Start of INFORMATION SUPPLIED

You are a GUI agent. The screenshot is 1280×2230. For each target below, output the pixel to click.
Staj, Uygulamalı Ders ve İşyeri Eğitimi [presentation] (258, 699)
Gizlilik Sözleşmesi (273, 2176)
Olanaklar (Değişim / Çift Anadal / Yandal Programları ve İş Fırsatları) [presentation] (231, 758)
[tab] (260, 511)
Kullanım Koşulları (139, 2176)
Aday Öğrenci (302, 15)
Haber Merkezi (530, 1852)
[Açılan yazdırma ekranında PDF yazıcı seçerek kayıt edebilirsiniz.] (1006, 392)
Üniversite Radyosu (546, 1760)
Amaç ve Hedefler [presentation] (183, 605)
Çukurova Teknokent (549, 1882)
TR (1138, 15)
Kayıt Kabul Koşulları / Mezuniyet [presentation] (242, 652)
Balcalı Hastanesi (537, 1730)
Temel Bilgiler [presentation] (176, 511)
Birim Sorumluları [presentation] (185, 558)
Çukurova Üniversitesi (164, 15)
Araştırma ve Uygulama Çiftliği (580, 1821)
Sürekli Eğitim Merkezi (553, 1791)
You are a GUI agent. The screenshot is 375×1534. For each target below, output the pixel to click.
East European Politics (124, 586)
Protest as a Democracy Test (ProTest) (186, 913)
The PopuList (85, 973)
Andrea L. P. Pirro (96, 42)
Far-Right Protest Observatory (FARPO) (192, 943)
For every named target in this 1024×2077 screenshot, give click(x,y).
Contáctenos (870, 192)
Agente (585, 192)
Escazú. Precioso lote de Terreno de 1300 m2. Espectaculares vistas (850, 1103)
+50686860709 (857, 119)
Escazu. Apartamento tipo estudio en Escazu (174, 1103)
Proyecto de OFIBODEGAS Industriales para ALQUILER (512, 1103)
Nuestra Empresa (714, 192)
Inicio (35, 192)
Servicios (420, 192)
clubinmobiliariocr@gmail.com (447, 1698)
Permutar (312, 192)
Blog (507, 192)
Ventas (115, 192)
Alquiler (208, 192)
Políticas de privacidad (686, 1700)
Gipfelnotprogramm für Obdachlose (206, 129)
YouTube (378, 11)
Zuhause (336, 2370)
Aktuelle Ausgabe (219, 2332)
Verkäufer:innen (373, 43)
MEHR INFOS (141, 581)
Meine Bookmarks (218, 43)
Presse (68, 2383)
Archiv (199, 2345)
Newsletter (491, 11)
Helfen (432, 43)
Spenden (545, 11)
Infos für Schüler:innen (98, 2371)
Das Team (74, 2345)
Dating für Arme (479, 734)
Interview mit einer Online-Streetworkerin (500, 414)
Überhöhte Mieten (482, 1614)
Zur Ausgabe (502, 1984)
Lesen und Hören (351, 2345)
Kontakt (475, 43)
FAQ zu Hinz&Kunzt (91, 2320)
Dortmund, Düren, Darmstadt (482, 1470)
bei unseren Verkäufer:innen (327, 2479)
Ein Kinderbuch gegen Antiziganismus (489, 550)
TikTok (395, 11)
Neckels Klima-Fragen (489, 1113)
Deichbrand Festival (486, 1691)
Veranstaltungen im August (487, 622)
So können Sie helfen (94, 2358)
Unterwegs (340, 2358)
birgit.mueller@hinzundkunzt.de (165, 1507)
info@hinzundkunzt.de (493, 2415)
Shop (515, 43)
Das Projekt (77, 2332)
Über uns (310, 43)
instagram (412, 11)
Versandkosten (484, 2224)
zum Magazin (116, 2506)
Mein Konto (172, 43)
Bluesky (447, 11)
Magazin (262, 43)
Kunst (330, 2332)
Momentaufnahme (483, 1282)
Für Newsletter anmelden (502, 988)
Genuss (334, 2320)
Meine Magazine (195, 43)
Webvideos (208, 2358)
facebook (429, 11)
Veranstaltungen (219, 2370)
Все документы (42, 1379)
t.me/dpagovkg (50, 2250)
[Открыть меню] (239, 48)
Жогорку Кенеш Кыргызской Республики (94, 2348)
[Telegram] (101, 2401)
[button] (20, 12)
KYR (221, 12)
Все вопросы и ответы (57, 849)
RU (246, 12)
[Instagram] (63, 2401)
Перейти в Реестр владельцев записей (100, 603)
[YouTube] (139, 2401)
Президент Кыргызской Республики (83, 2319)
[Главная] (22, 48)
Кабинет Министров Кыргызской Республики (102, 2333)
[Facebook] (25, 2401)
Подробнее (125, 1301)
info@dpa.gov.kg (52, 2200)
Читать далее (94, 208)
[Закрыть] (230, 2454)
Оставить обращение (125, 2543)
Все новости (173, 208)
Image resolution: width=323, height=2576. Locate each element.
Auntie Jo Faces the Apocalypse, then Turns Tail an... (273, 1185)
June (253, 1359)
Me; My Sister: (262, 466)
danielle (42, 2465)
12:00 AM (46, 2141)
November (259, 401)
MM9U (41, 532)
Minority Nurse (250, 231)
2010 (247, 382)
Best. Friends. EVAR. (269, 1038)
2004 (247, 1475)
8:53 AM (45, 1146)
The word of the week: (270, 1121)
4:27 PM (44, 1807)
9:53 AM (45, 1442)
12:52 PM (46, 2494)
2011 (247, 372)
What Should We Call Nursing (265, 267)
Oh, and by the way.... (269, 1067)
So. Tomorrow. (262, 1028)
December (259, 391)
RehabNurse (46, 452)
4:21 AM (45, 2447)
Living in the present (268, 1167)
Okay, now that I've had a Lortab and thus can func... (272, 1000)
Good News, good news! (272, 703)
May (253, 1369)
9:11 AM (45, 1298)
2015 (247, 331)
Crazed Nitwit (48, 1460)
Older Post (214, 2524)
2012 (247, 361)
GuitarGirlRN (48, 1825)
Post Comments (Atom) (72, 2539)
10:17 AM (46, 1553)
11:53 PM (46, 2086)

End of INFORMATION SUPPLIED

Give the data back in full, matching it character for character.

You are a GUI agent. The screenshot is 1280×2230. For each target below, output the pixel to click.
Staj, Uygulamalı Ders ve İşyeri Eğitimi [presentation] (258, 699)
Gizlilik Sözleşmesi (273, 2176)
Olanaklar (Değişim / Çift Anadal / Yandal Programları ve İş Fırsatları) [presentation] (231, 758)
[tab] (260, 511)
Kullanım Koşulları (139, 2176)
Aday Öğrenci (302, 15)
Haber Merkezi (530, 1852)
[Açılan yazdırma ekranında PDF yazıcı seçerek kayıt edebilirsiniz.] (1006, 392)
Üniversite Radyosu (546, 1760)
Amaç ve Hedefler [presentation] (183, 605)
Çukurova Teknokent (549, 1882)
TR (1138, 15)
Kayıt Kabul Koşulları / Mezuniyet [presentation] (242, 652)
Balcalı Hastanesi (537, 1730)
Temel Bilgiler [presentation] (176, 511)
Birim Sorumluları [presentation] (185, 558)
Çukurova Üniversitesi (164, 15)
Araştırma ve Uygulama Çiftliği (580, 1821)
Sürekli Eğitim Merkezi (553, 1791)
You are a GUI agent. The screenshot is 375×1534. For each target below, output the pixel to click.
East European Politics (124, 586)
Protest as a Democracy Test (ProTest) (186, 913)
The PopuList (85, 973)
Andrea L. P. Pirro (96, 42)
Far-Right Protest Observatory (FARPO) (192, 943)
For every named target in this 1024×2077 screenshot, give click(x,y).
Contáctenos (870, 192)
Agente (585, 192)
Escazú. Precioso lote de Terreno de 1300 m2. Espectaculares vistas (850, 1103)
+50686860709 (857, 119)
Escazu. Apartamento tipo estudio en Escazu (174, 1103)
Proyecto de OFIBODEGAS Industriales para ALQUILER (512, 1103)
Nuestra Empresa (714, 192)
Inicio (35, 192)
Servicios (420, 192)
clubinmobiliariocr@gmail.com (447, 1698)
Permutar (312, 192)
Blog (507, 192)
Ventas (115, 192)
Alquiler (208, 192)
Políticas de privacidad (686, 1700)
Gipfelnotprogramm für Obdachlose (206, 129)
YouTube (378, 11)
Zuhause (336, 2370)
Aktuelle Ausgabe (219, 2332)
Verkäufer:innen (373, 43)
MEHR INFOS (141, 581)
Meine Bookmarks (218, 43)
Presse (68, 2383)
Archiv (199, 2345)
Newsletter (491, 11)
Helfen (432, 43)
Spenden (545, 11)
Infos für Schüler:innen (98, 2371)
Das Team (74, 2345)
Dating für Arme (479, 734)
Interview mit einer Online-Streetworkerin (500, 414)
Überhöhte Mieten (482, 1614)
Zur Ausgabe (502, 1984)
Lesen und Hören (351, 2345)
Kontakt (475, 43)
FAQ zu Hinz&Kunzt (91, 2320)
Dortmund, Düren, Darmstadt (482, 1470)
bei unseren Verkäufer:innen (327, 2479)
Ein Kinderbuch gegen Antiziganismus (489, 550)
TikTok (395, 11)
Neckels Klima-Fragen (489, 1113)
Deichbrand Festival (486, 1691)
Veranstaltungen im August (487, 622)
So können Sie helfen (94, 2358)
Unterwegs (340, 2358)
birgit.mueller@hinzundkunzt.de (165, 1507)
info@hinzundkunzt.de (493, 2415)
Shop (515, 43)
Das Projekt (77, 2332)
Über uns (310, 43)
instagram (412, 11)
Versandkosten (484, 2224)
zum Magazin (116, 2506)
Mein Konto (172, 43)
Bluesky (447, 11)
Magazin (262, 43)
Kunst (330, 2332)
Momentaufnahme (483, 1282)
Für Newsletter anmelden (502, 988)
Genuss (334, 2320)
Meine Magazine (195, 43)
Webvideos (208, 2358)
facebook (429, 11)
Veranstaltungen (219, 2370)
Все документы (42, 1379)
t.me/dpagovkg (50, 2250)
[Открыть меню] (239, 48)
Жогорку Кенеш Кыргызской Республики (94, 2348)
[Telegram] (101, 2401)
[button] (20, 12)
KYR (221, 12)
Все вопросы и ответы (57, 849)
RU (246, 12)
[Instagram] (63, 2401)
Перейти в Реестр владельцев записей (100, 603)
[YouTube] (139, 2401)
Президент Кыргызской Республики (83, 2319)
[Главная] (22, 48)
Кабинет Министров Кыргызской Республики (102, 2333)
[Facebook] (25, 2401)
Подробнее (125, 1301)
info@dpa.gov.kg (52, 2200)
Читать далее (94, 208)
[Закрыть] (230, 2454)
Оставить обращение (125, 2543)
Все новости (173, 208)
Image resolution: width=323, height=2576. Locate each element.
Auntie Jo Faces the Apocalypse, then Turns Tail an... (273, 1185)
June (253, 1359)
Me; My Sister: (262, 466)
danielle (42, 2465)
12:00 AM (46, 2141)
November (259, 401)
MM9U (41, 532)
Minority Nurse (250, 231)
2010 (247, 382)
Best. Friends. EVAR. (269, 1038)
2004 (247, 1475)
8:53 AM (45, 1146)
The word of the week: (270, 1121)
4:27 PM (44, 1807)
9:53 AM (45, 1442)
12:52 PM (46, 2494)
2011 (247, 372)
What Should We Call Nursing (265, 267)
Oh, and by the way.... (269, 1067)
So. Tomorrow. (262, 1028)
December (259, 391)
RehabNurse (46, 452)
4:21 AM (45, 2447)
Living in the present (268, 1167)
Okay, now that I've had a Lortab and thus can func... (272, 1000)
Good News, good news! (272, 703)
May (253, 1369)
9:11 AM (45, 1298)
2015 (247, 331)
Crazed Nitwit (48, 1460)
Older Post (214, 2524)
2012 (247, 361)
GuitarGirlRN (48, 1825)
Post Comments (Atom) (72, 2539)
10:17 AM (46, 1553)
11:53 PM (46, 2086)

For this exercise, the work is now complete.